Or you know, you could just send in 6 CB's, 1 warrior and rotate the CB's out. Easy and takes the capital unless you didn't clear the units out first. Not to mention it'll be easier to defend with 6 ranged units. Melee units are by no means 'required' to do anything besides capturing cities in this game. Two melee units can rotate the damage from a city. I've never needed more than 2 melee units until Deity where I needed 3-4 and twice as many ranged units.
 
Melee units are consumables, the ranged units are the ones you need to exp up.

Ranged units are way op in general in this game. In general the only use for melee units is the coup de grace when taking cities. In addition to the extra strange we players see them survive for ages running up exp like mad and never dying.

I'm pretty sure this can't be modded, but if I could I'd change it so that no unit can be reduced to less than 50% strength with ranged attacks and return to the old civ system where the unit defends the city and killing the unit takes the city.
 
Melee being bad?

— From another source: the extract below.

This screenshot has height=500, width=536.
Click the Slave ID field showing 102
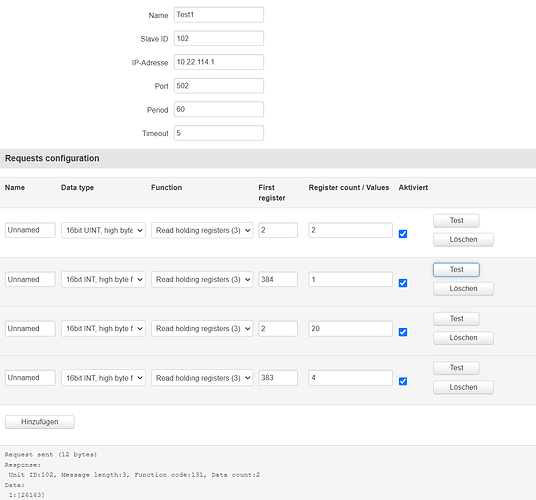(219, 38)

I'm afraid to tell you that if you don't have melee yourself, then those siege units and ranged units are vulnerable to attacks by melee.
 
@Elric: Exactly. Ranged units are weak against melee.
 
Good players don't let their ranged units get killed by melee. Mounted units, sure, it's hard to see them coming, but if you're regularly losing ranged armies to melee armies you're just a bad player. The fact that one or two fortified melee units protects your ranged units with a ZoC is a granted, but again, as Unresolved said you don't need more than that.

Again, there is a reason high level multiplayer games always see mass crossbow strategies.
 
I feel I should clarify which melee units I think need a lot of help, and which are fine.

The two units that need the most help are swordsmen and longswordsmen. Spearman and pikeman are fine where they are. Let's delve into the reasons for this.

1. Swordsman and Longswordsman require iron, Spearman and Pikemen do not.
2. Spearman and Pikemen require very little tech investment, while Swordsmen and Longswordsmen require ironworking and steel, respectively. Civil Service is a solid tech in its own right since it improves your freshwater farms. Perhaps even more importantly, you'll unlock CS anyway on the road to Education, one of the most important techs in the game. Unlocking Swordsman and Longswordsmen have a big opportunity cost as far as developing the infrastructure of your empire and accelerating your tech progression; Unlocking Spearman has little opportunity cost, and unlocking Pikemen has almost none.
3. Spearman and Pikemen are able to fill the same role that Swordsmen and Longswordsmen do. They both can fortify in a hill/forest next to a city, exerting a ZoC and waiting for the city to drop to almost 0 health so they can cap it. The extra combat strength of SM and LSM doesn't really come into play here. All 4 melee units generally have to fortify next to the city because if they choose to attack it, you risk having them sniped and then having no melee units left. If you build a lot of melee to counteract the risk of losing all your melee, the city siege either takes longer (if you don't attack with your melee) or becomes much costlier (since melee units lose hp each time they attack, while ranged do not).
4. Spearmen and Pikemen have the added utility of being able to devastate mounted units. Their effective combat strength against these units is 16.5 and 24, respectively.
5. Spearmen require 56 hammers to SM's 75. Pikemen require 90 hammers to LSM's 120.

Literally the only thing that the iron-requiring units have over their cheaper, conveniently-unlocked, horse-killing, role-stealing cousins is a few measly combat points.

Furthermore, Musketmen are in an okay spot. Not good, because they're melee, but not horrible. Why?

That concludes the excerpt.